We have a duty to ensure our skillset is up to date. That if we don’t understand, we find out. Not least because there’s a tech revolution coming and the speed of change is only getting faster.
Which brings me to my third point: why we need more leaders in the NHS.
Because the NHS is changing. Society is changing.
We’re putting in the single, largest cash injection to the NHS in its history, and we’re creating a long-term plan to take us into the next decade.
The health and social care system of the future is going to more joined up, and better integrated.
It’s going to be less command and control. Less top down. Less hierarchy.
More autonomy. More about relationships and building a transformative culture. More about us, than me.
So, what we really need in the NHS are leaders who feel comfortable with more autonomy, and I mean at all levels.
When Kennedy visited NASA as president after setting them their mission of reaching the moon, he stopped to talk to a janitor.

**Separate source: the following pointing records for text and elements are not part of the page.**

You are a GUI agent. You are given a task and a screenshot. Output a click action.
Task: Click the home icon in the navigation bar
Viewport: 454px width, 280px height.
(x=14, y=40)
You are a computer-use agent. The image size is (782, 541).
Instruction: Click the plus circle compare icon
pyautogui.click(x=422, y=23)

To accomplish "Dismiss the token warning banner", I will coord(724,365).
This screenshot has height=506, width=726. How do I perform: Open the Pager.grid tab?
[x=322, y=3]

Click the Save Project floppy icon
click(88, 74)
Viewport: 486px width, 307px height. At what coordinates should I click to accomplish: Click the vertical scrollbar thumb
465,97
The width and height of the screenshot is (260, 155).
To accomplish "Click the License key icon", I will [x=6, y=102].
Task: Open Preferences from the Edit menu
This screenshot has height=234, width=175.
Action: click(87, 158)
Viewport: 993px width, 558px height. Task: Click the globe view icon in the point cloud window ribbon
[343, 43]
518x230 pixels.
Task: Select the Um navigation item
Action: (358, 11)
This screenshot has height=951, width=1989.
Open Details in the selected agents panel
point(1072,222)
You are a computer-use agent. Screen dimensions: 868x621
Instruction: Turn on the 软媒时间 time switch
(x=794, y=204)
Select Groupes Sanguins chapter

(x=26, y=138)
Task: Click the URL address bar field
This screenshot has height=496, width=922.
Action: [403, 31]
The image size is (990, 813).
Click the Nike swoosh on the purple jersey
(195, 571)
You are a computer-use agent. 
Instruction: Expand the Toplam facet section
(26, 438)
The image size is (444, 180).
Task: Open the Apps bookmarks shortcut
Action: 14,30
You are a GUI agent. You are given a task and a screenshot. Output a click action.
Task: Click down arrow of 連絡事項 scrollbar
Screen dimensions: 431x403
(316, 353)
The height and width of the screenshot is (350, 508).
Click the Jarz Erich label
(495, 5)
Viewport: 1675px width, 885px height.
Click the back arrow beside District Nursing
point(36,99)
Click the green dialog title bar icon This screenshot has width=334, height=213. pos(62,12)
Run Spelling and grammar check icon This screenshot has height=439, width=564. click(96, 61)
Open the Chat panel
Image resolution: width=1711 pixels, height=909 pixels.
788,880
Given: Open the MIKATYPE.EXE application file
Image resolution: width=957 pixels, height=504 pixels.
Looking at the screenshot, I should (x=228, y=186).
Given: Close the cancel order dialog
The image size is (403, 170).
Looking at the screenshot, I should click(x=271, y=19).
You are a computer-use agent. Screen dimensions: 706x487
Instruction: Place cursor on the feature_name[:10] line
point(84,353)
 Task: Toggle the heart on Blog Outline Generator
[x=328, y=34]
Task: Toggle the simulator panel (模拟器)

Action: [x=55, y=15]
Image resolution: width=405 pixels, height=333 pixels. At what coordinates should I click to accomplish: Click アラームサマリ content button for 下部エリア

And he said: “Thank you, you’re helping to put a man on the moon.”
Leadership in the NHS means valuing everyone at every level, as part of the team that saves lives every day. To do that we need leaders who feel comfortable with empowering their team and taking risks to improve things.
Leaders with the ability to articulate a vision whether it’s on a ward, a surgery or a whole hospital.
This is where we are. This is where we’re going. And this is how we’re going to get there.
Inspiring. Communicating. Delegating. Empowering. Empathetic leadership. Not afraid of change. Embracing change. Driving change.
That’s what we need from good leaders at all levels.
Grit. Determination. Sticking it out when things get really tough.
And let’s not forget it took Gandhi more than a quarter of a century to realise his vision.
So, let me ask all of you, every one of you, my question, my challenge, is what are you going to do to change the culture of the NHS for the better? To empower, not direct? To learn, not blame?
To build the health service of the future?